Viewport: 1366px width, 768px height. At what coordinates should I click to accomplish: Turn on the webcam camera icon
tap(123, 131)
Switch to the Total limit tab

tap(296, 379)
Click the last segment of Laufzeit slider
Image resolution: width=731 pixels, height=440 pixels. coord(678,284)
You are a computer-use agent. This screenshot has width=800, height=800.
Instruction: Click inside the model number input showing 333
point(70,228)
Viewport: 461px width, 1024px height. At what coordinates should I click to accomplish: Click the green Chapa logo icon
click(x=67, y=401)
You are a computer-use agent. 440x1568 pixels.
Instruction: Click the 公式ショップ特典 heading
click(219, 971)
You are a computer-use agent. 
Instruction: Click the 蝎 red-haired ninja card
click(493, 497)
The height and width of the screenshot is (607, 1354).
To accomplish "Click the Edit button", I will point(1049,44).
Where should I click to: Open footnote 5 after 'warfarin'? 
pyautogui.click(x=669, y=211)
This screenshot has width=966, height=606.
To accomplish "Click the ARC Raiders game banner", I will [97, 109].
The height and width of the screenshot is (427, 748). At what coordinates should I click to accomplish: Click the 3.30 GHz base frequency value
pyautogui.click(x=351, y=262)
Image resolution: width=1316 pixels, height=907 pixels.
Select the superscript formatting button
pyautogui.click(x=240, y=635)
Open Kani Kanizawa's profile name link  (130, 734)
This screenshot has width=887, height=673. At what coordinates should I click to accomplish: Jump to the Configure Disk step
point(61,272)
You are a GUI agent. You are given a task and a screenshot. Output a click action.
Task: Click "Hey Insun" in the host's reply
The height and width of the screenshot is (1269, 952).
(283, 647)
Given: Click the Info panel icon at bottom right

+--

• **EXERCISE**
Repeat the entries exactly, leaving nothing out.

• **OUTPUT BELOW**
Viewport: 1366px width, 768px height. At what coordinates should I click to accomplish: Turn on the webcam camera icon
tap(123, 131)
Switch to the Total limit tab

tap(296, 379)
Click the last segment of Laufzeit slider
Image resolution: width=731 pixels, height=440 pixels. coord(678,284)
You are a computer-use agent. This screenshot has width=800, height=800.
Instruction: Click inside the model number input showing 333
point(70,228)
Viewport: 461px width, 1024px height. At what coordinates should I click to accomplish: Click the green Chapa logo icon
click(x=67, y=401)
You are a computer-use agent. 440x1568 pixels.
Instruction: Click the 公式ショップ特典 heading
click(219, 971)
You are a computer-use agent. 
Instruction: Click the 蝎 red-haired ninja card
click(493, 497)
The height and width of the screenshot is (607, 1354).
To accomplish "Click the Edit button", I will point(1049,44).
Where should I click to: Open footnote 5 after 'warfarin'? 
pyautogui.click(x=669, y=211)
This screenshot has width=966, height=606.
To accomplish "Click the ARC Raiders game banner", I will [97, 109].
The height and width of the screenshot is (427, 748). At what coordinates should I click to accomplish: Click the 3.30 GHz base frequency value
pyautogui.click(x=351, y=262)
Image resolution: width=1316 pixels, height=907 pixels.
Select the superscript formatting button
pyautogui.click(x=240, y=635)
Open Kani Kanizawa's profile name link  (130, 734)
This screenshot has width=887, height=673. At what coordinates should I click to accomplish: Jump to the Configure Disk step
point(61,272)
You are a GUI agent. You are given a task and a screenshot. Output a click action.
Task: Click "Hey Insun" in the host's reply
The height and width of the screenshot is (1269, 952).
(283, 647)
Given: Click the Info panel icon at bottom right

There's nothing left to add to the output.